Estratto del testo:
::::::::

C’è un futuro per il sindacato?
7 Aprile 2013Francesco Piccioni
Solo i complici non si pongono domande sul senso del proprio “mestiere”, qualunque esso sia. Specie quando i tempi mutano e i pilastri su cui si reggeva un certo “fare” scompaiono, più o meno velocemente, lasciandoci ancora una volta privi di certezze reperibili nell’esperienza individuale. Che è breve, labile, evanescente quanto la nostra mutevole coscienza. Il movimento operaio ha subito la “botta” del 1989 ben al di là dei confini delle sole organizzazioni “vicine” all’esperienza del socialismo reale: “non ci sono più due possibili punti di vista diversi, e la partita non si è certo chiusa in pareggio”. È rimasto un solo punto di vista: quello dell’impresa, che nel frattempo è diventata – almeno come comportamenti possibili – globale, a-nazionale, con prospettive fuori da ogni antico patto sociale e costituzionale.

::::::::

Righe di dati:
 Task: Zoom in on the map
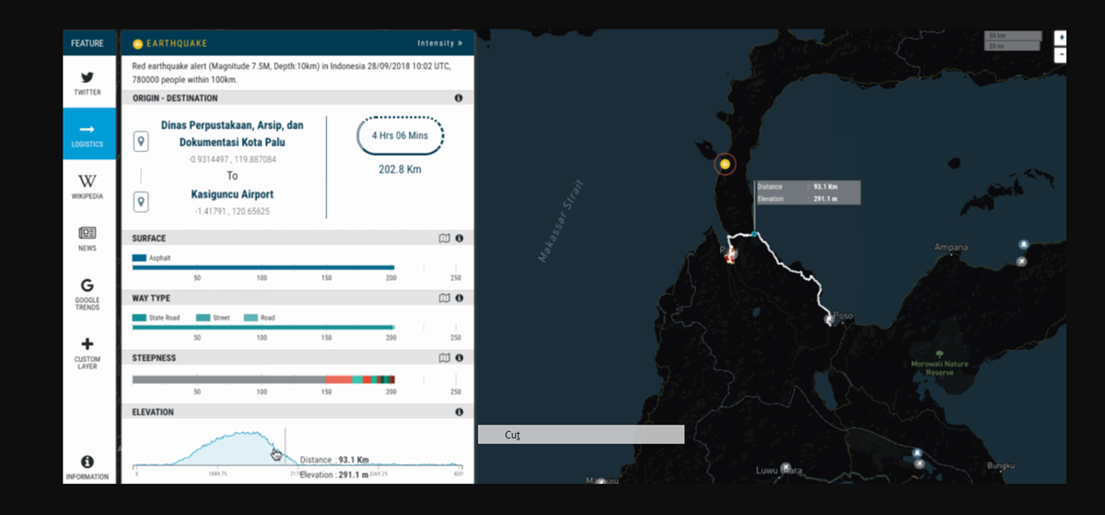[1061, 38]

::::::::

Compito assegnato A:
Nell'estratto sul futuro del sindacato, quale punto di vista è rimasto dopo il 1989?
Compito assegnato B:
Prosegui l'estratto sul futuro del sindacato dopo la sua ultima frase.
I dati provengono da una fonte diversa dall'estratto.

Risposta scritta A:
È rimasto solo il punto di vista dell'impresa.

Risposta scritta B:
Il sindacato, dunque, non può evitare di interrogarsi sul senso della propria stessa esistenza e attività. Ma nella Cgil queste domande vengono poste con la necessaria durezza, al momento, soltanto dalla sua parte “eretica”: la maggioranza della Fiom, gli esponenti – piuttosto bistrattati, all’interno di Corso Italia – dell’area programmatica “La Cgil che vorrei”. Non è per caso che la domanda da centomila pistole “C’è un futuro per il sindacato? Quale futuro?” sia stata posta come titolo della giornata di seminario dedicata al decennale della scomparsa di Claudio Sabattini, storico “eretico non scismatico” della Cgil in versione conflittuale, classista, ma anche capace di pilotare a livello internazionale il passaggio altrimenti traumatico dalla Federazione Sindacale Mondiale (comunista, spesso in versione filo-sovietica) alla Confederazione europea (Ces).
Questa relazione prende in esame soltanto la tavola rotonda pomeridiana e non le relazioni mattutine semplicemente per gli impegni del vostro cronista volontario. E quindi può essere ingannevole l’impressione che la discussione abbia toccato molti e rilevanti “effetti” – sindacali, legislativi, politici, costituzionali – dell’offensiva capitalistica contro il lavoro e la sua rappresentanza sindacale, iniziata ben prima che la crisi esplodesse accelerandone o semmai incrudendone i passaggi in corso d’opera. Ma che rimanga per ora inevasa l’analisi – e quindi la visione prospettica, centrale anche al livello delle decisioni operative, organizzative, rivendicative – di una fase che non si preannuncia affato conclusa, né a breve né a medio termine vicina all’assestamento.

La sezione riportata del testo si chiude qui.